Political Super Bowl
I don't know about you, but I'm tired of the play-off games leading up to the political super bowl. The entire process is about drama and entertainment. Only A-list celebrities get coverage; candidates who talk about slightly unpleasant issues aren't welcome in the package offered to the public. Those who don't promise the moon on a silver plate get little attention. Are we electing a President, or a movie star?
Why should the Iowa Caucus horse race determine who comes out of the first turn? That sways the rest of the betting. Candidates want a good start - and voters want to be on the side of a winner. Like it or not, victory in Iowa creates momentum for the winner, carrying him through the remaining hose races.
Yet polls change daily, placing a different candidate on top. Private and public opinion polls leading up to the New Hampshire primary all showed Obama with about a 10% lead. They were so wrong.
Iowa, New Hampshire, South Carolina… none are a microcosm of this country. Yet after losing in Iowa and New Hampshire, candidates drop out of the race. Chris Dodd and Joe Biden dropped out because of poor showings in Iowa. What if voters in California (which has 1/4 of our population) wanted to vote for them? In many presidential elections, the party's nominee is decided before many states hold their primaries.
The betting continues and more candidates fall away. Giuliani and Edwards dropped out after Florida - just days before Super Tuesday's election that is 40 % of the national vote.
At the Iowa Caucus there were 8 Republican candidates (Mike Huckabee, John McCain, Ron Paul, Mitt Romney, Rudy Giuliani, Duncan Hunter, Fred Thompson) and 7 Democratic candidates (Hilary Clinton, Barak Obama, Mike Gravel, Joe Biden, Chris Dodd, Dennis Kucinich, Bill Richardson). Most of the nation has not had a chance to vote. Yet we're already down to just 3 Democrats (Clinton, Obama, and Mike Gravel - yes he is still running, though he's had no coverage and few know who he is) and 4 Republicans (Huckabee, McCain, Romney and Ron Paul).
The candidates all try to convince voters that each has the best package of personality, experience, values, ideas, vision.

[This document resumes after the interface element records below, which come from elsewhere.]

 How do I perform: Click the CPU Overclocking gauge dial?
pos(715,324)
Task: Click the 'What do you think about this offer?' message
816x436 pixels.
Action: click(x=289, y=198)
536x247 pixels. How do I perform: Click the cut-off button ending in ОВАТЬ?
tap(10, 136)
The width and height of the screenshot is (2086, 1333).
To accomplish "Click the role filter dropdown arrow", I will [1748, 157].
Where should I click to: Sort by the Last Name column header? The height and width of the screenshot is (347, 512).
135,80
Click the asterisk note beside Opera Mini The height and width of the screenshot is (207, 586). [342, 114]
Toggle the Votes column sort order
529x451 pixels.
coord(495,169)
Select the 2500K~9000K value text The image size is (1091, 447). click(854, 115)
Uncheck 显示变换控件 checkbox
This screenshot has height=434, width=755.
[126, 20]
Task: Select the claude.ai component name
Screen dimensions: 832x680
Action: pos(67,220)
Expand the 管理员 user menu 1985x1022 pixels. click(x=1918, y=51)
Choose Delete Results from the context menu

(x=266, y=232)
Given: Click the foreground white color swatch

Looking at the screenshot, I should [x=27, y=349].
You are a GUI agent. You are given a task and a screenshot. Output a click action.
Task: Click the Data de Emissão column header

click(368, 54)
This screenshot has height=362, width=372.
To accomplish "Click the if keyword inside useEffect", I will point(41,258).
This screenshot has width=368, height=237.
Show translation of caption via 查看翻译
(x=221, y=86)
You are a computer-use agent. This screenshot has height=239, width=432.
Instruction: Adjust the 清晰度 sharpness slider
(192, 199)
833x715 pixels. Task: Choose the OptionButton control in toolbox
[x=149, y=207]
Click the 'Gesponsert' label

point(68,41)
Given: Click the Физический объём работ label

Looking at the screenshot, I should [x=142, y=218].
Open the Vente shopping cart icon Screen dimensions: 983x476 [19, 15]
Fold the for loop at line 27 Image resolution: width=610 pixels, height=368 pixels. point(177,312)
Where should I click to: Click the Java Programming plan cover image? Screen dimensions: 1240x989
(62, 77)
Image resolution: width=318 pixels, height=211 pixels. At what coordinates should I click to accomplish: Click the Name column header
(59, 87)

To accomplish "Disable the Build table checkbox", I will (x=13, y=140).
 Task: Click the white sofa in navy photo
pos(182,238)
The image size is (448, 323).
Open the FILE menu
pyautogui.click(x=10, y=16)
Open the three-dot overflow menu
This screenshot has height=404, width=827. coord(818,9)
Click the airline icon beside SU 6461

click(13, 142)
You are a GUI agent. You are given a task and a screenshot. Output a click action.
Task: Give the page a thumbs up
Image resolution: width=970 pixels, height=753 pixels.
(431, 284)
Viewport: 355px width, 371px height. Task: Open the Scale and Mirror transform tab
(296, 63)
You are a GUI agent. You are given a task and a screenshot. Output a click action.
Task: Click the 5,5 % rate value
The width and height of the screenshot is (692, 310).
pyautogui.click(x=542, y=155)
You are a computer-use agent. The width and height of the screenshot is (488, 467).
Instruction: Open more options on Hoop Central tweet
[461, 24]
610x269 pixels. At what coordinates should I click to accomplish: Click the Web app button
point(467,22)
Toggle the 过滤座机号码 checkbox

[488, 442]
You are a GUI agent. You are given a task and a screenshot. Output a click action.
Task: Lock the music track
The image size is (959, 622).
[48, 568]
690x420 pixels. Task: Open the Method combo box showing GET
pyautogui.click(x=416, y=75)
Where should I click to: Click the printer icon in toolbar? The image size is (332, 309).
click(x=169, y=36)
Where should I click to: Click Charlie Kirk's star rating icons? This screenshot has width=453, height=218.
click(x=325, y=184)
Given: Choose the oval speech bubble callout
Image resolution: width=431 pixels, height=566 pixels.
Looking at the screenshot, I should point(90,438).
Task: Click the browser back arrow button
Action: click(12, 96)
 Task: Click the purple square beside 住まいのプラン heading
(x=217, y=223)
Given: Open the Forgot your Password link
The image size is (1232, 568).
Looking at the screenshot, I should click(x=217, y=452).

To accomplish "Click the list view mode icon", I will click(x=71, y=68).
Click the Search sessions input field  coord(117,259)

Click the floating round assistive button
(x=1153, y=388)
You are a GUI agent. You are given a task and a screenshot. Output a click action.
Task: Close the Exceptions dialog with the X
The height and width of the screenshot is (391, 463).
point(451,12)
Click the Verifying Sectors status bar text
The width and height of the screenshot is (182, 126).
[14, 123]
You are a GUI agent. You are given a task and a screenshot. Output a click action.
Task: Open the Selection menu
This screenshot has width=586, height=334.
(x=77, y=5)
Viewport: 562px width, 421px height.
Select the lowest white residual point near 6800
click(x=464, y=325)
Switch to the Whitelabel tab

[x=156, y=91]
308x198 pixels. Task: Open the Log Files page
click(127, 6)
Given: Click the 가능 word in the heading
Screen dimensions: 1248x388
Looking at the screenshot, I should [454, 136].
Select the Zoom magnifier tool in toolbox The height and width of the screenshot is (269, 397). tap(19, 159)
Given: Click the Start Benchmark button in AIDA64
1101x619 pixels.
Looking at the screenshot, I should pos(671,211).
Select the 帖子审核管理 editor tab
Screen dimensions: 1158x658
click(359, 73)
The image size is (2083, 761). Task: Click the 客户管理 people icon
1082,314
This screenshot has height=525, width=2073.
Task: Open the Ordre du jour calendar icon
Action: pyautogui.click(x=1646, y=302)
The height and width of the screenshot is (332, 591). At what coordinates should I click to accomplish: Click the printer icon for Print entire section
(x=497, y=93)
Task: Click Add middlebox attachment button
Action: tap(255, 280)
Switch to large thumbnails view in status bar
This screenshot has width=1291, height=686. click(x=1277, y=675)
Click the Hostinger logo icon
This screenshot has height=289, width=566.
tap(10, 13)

All have spent lots of money trying to get your vote: An estimated 2 billion total will be spent by November, according to estimates by CNN.
The media has a big say in elections. ABC left Duncan Hunter, Dennis Kucinich, Alan Keyes, and Mike Gravel out of the New Hampshire debates. Since they didn't reach the appropriate benchmarks in terms of gathering support, they were eliminated. According to Stephen Stone, Keyes' campaign CEO, the media wouldn't acknowledge Keyes' candidacy, making it difficult to run an effective campaign. Many Iowa caucus locations didn't even list Keyes as a choice.
The networks have also excluded Dennis Kucinich from the debates. Long before candidates began dropping like flies, the networks acted as if the Democratic race was between just three candidates (Obama, Clinton, Edwards), rather than 6. When Edwards didn't win the early contests, they began ignoring him as well.
All presidential candidates should be allowed to address American citizens. Ignoring a candidate is disrespectful to both the candidate and the voter.
This electoral process is archaic and unnecessarily complex. There are so many different ways that delegates are chosen. Citizen's votes are uneven depending on where they live and which party they belong to. Some states have proportional primaries, others have caucuses. Democrats have proportional representation, while Republicans don't - it is "winner take all" either by state (as in Florida) or by congressional district (Calif.). We need big change in both parties.
The primary process disenfranchises voters. Back in 2004 I supported Howard Dean - but he was out of the running before I had a chance to vote, removed from the race for getting overly emotional in Iowa. I still fail to understand why showing a little emotion was such a sin; I thought it was a good thing. My right to ever cast a vote for him was taken away because others made the decision for me. My second choice was John Edwards - but by the time I voted for him, Kerry's nomination was already certain.
How can just a few states have such a huge say about who gets the nomination? To be fair, everyone should vote on the same day. Then the people, rather than the political parties or the media, would pick the top candidates to run against each other in the general election. These days, with newspapers, radio, television and the Internet, the candidates no longer need to physically campaign everywhere.
Election reform should begin in Congress. We should get rid of the archaic institution called the electoral college. It should be popular vote, with each and every vote traceable and verifiable.
There should be limits on funds and on time. Spending should be limited, so candidates who aren't multi-millionaires and in the pocket of special interest groups can have a fair shot for president. There should be limits on the amount of time that candidates can advertise and hold town hall meetings. I want to hear about the issues that affect me, not the mud slinging that we see now.